* [What needs to be done]:
Starting with the line that contains "This screenshot has" and going on through the end of the lines, write those lines again with "screenshot" changed to "image" and everything else left as it is. Leave the pictures out of your answer.

* Begin Source data *

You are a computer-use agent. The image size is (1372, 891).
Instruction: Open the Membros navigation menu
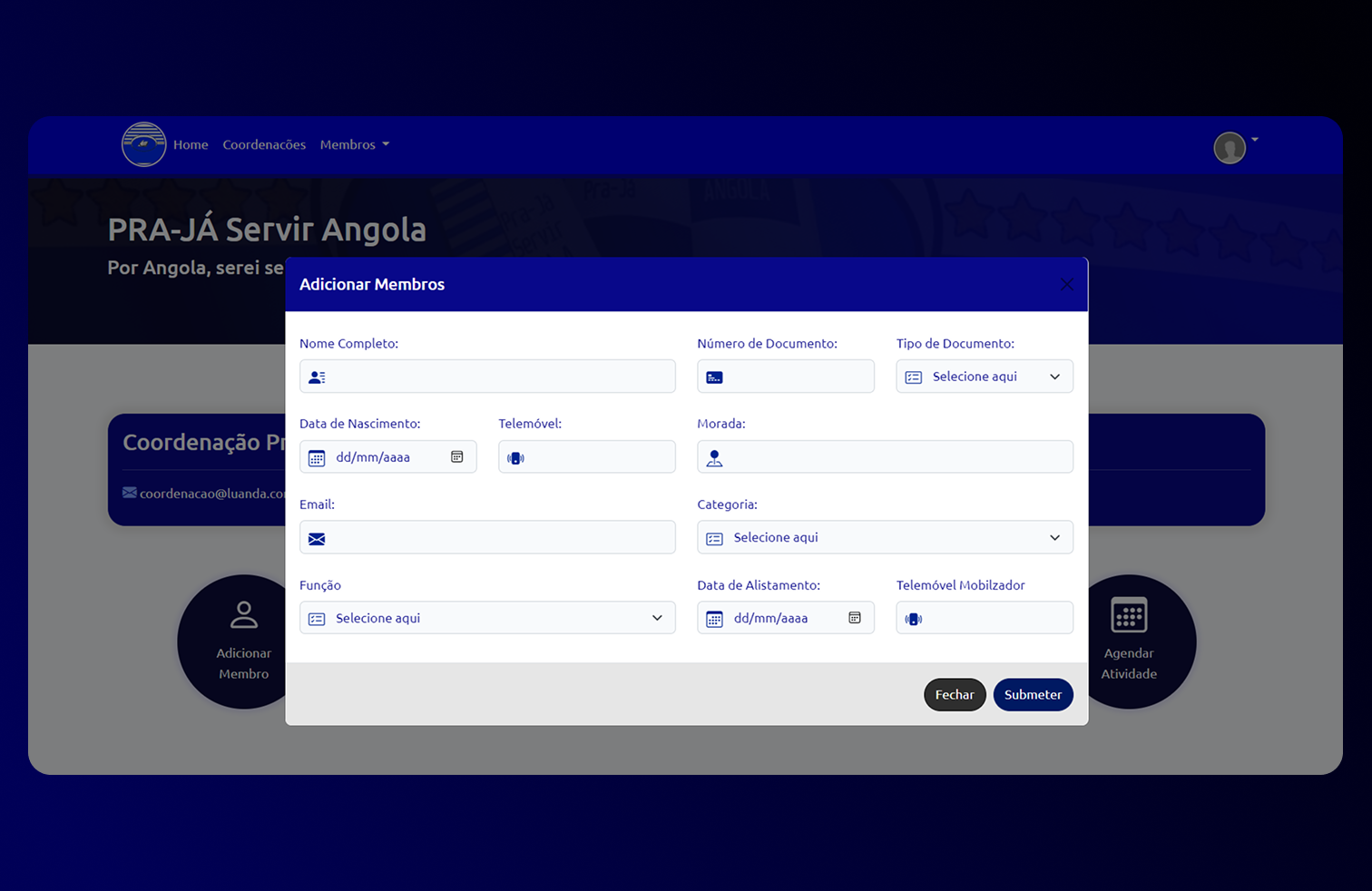coord(354,145)
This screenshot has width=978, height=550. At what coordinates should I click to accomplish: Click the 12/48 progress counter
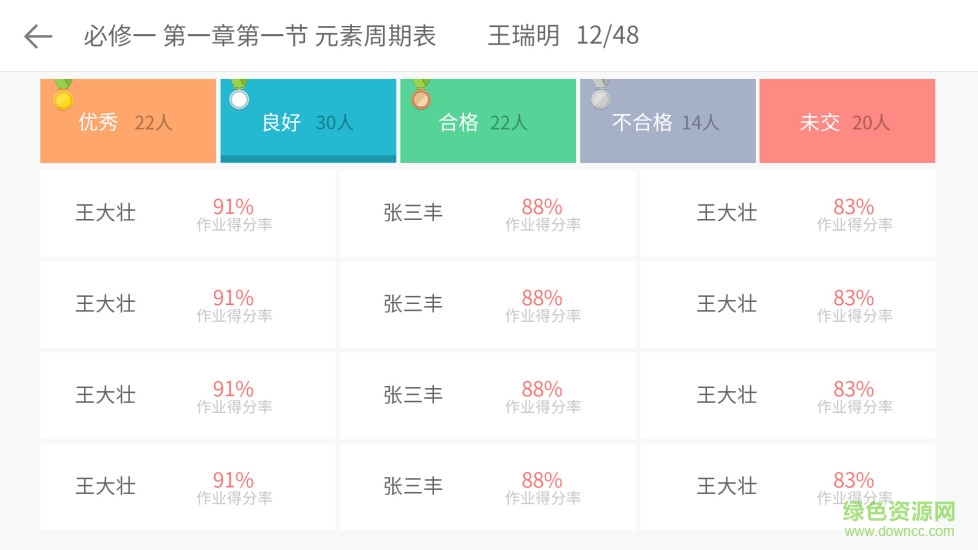[607, 37]

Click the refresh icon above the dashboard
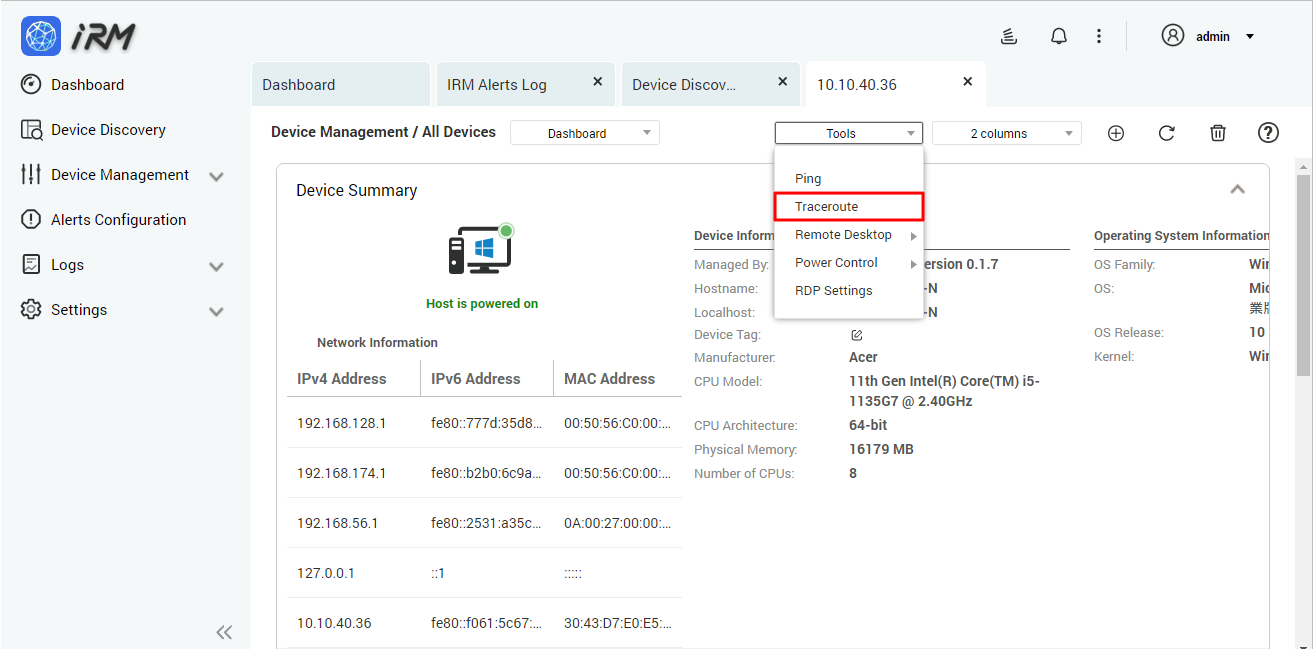[1166, 132]
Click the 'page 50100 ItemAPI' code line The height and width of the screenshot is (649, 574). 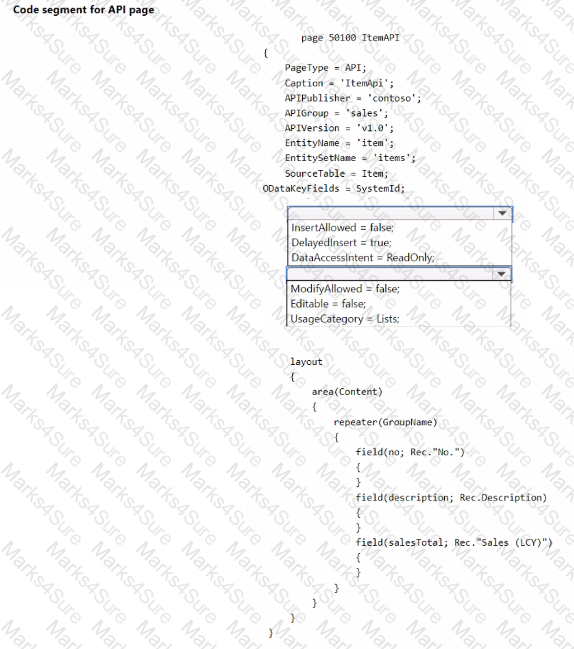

* End Source data *

* [Response]:
This image has width=978, height=550. At what coordinates should I click to accomplish: Click the 12/48 progress counter
[607, 37]

Click the refresh icon above the dashboard
[1166, 132]
Click the 'page 50100 ItemAPI' code line The height and width of the image is (649, 574). 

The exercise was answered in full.